__What is required__: Write out every line below that includes the word "will".

[Saved entries]
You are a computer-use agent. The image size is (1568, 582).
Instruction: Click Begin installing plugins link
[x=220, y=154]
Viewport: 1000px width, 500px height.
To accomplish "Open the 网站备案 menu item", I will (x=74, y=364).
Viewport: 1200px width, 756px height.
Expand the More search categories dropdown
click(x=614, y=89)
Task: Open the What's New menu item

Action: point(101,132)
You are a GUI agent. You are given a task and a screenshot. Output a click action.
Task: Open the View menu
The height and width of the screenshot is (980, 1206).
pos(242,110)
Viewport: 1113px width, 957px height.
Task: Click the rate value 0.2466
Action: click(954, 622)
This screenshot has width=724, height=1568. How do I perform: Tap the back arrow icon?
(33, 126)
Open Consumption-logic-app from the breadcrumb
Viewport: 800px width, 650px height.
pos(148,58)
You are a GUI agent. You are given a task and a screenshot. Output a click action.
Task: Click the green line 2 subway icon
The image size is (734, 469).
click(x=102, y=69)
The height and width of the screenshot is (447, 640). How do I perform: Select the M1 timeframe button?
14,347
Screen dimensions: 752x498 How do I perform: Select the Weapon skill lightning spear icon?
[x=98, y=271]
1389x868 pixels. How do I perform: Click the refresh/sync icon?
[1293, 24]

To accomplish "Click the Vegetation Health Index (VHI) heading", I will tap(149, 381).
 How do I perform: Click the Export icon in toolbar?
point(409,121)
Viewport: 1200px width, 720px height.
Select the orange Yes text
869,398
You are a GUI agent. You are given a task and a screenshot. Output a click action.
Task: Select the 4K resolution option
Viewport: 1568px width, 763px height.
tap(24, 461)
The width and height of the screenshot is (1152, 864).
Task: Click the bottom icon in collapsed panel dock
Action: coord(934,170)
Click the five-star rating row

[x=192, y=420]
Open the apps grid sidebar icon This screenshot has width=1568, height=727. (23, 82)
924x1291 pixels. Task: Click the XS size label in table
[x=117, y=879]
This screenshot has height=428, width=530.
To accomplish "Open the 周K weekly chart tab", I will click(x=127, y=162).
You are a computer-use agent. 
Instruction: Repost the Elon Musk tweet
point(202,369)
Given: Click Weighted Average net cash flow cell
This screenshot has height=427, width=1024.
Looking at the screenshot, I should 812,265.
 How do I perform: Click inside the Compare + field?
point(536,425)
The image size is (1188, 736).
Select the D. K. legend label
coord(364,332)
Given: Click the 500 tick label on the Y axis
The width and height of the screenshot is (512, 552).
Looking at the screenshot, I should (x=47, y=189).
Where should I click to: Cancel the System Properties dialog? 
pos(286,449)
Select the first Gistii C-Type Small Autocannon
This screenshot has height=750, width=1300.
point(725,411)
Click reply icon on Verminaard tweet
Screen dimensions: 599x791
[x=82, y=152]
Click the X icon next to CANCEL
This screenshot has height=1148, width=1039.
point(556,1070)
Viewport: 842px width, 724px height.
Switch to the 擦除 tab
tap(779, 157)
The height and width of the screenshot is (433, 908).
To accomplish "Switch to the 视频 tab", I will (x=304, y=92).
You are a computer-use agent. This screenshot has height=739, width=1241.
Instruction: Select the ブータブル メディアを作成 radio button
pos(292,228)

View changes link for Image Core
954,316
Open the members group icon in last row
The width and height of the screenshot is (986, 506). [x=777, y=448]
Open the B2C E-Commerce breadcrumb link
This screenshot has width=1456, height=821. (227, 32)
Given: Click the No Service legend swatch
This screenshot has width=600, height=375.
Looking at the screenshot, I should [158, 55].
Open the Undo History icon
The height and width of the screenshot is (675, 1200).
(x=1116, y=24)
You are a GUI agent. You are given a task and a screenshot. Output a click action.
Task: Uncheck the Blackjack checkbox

__Final answer__:
To accomplish "Open the 网站备案 menu item", I will (x=74, y=364).
To accomplish "Click the Vegetation Health Index (VHI) heading", I will tap(149, 381).
To accomplish "Open the 周K weekly chart tab", I will click(x=127, y=162).
To accomplish "Switch to the 视频 tab", I will (x=304, y=92).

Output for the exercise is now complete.